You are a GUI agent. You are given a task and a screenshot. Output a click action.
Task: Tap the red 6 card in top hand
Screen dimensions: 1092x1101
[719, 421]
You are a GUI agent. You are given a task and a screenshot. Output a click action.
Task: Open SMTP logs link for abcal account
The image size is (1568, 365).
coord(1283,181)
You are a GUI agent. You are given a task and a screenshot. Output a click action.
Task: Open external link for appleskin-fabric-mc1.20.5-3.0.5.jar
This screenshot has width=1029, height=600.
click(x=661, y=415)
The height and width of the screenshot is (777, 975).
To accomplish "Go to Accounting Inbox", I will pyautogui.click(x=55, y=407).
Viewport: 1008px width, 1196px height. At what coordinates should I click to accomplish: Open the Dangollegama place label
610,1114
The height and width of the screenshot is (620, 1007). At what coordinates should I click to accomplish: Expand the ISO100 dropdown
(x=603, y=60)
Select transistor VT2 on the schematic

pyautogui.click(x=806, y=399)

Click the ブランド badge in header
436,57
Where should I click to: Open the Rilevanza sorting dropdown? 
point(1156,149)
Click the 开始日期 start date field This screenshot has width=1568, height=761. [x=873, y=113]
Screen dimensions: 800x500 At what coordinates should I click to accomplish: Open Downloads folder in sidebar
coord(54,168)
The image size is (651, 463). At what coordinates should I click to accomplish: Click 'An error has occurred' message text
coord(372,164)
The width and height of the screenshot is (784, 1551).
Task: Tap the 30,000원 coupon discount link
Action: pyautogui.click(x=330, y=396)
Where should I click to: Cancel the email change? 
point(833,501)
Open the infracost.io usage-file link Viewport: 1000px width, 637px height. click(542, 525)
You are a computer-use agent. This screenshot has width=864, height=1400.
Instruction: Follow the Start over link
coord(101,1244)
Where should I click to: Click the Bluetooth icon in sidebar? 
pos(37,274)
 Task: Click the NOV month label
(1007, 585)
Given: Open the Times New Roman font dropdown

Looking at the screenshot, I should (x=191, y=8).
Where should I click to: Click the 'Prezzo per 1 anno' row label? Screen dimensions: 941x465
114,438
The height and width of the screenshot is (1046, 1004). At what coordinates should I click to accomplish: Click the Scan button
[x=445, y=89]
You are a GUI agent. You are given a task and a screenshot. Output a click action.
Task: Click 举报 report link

•••••

_Job_
Please duplicate every one of the lines above, keeping each one unchanged.

_Finished exercise_
You are a GUI agent. You are given a task and a screenshot. Output a click action.
Task: Tap the red 6 card in top hand
Screen dimensions: 1092x1101
[719, 421]
You are a GUI agent. You are given a task and a screenshot. Output a click action.
Task: Open SMTP logs link for abcal account
The image size is (1568, 365).
coord(1283,181)
You are a GUI agent. You are given a task and a screenshot. Output a click action.
Task: Open external link for appleskin-fabric-mc1.20.5-3.0.5.jar
This screenshot has width=1029, height=600.
click(x=661, y=415)
The height and width of the screenshot is (777, 975).
To accomplish "Go to Accounting Inbox", I will pyautogui.click(x=55, y=407).
Viewport: 1008px width, 1196px height. At what coordinates should I click to accomplish: Open the Dangollegama place label
610,1114
The height and width of the screenshot is (620, 1007). At what coordinates should I click to accomplish: Expand the ISO100 dropdown
(x=603, y=60)
Select transistor VT2 on the schematic

pyautogui.click(x=806, y=399)

Click the ブランド badge in header
436,57
Where should I click to: Open the Rilevanza sorting dropdown? 
point(1156,149)
Click the 开始日期 start date field This screenshot has width=1568, height=761. [x=873, y=113]
Screen dimensions: 800x500 At what coordinates should I click to accomplish: Open Downloads folder in sidebar
coord(54,168)
The image size is (651, 463). At what coordinates should I click to accomplish: Click 'An error has occurred' message text
coord(372,164)
The width and height of the screenshot is (784, 1551).
Task: Tap the 30,000원 coupon discount link
Action: pyautogui.click(x=330, y=396)
Where should I click to: Cancel the email change? 
point(833,501)
Open the infracost.io usage-file link Viewport: 1000px width, 637px height. click(542, 525)
You are a computer-use agent. This screenshot has width=864, height=1400.
Instruction: Follow the Start over link
coord(101,1244)
Where should I click to: Click the Bluetooth icon in sidebar? 
pos(37,274)
 Task: Click the NOV month label
(1007, 585)
Given: Open the Times New Roman font dropdown

Looking at the screenshot, I should (x=191, y=8).
Where should I click to: Click the 'Prezzo per 1 anno' row label? Screen dimensions: 941x465
114,438
The height and width of the screenshot is (1046, 1004). At what coordinates should I click to accomplish: Click the Scan button
[x=445, y=89]
You are a GUI agent. You are given a task and a screenshot. Output a click action.
Task: Click 举报 report link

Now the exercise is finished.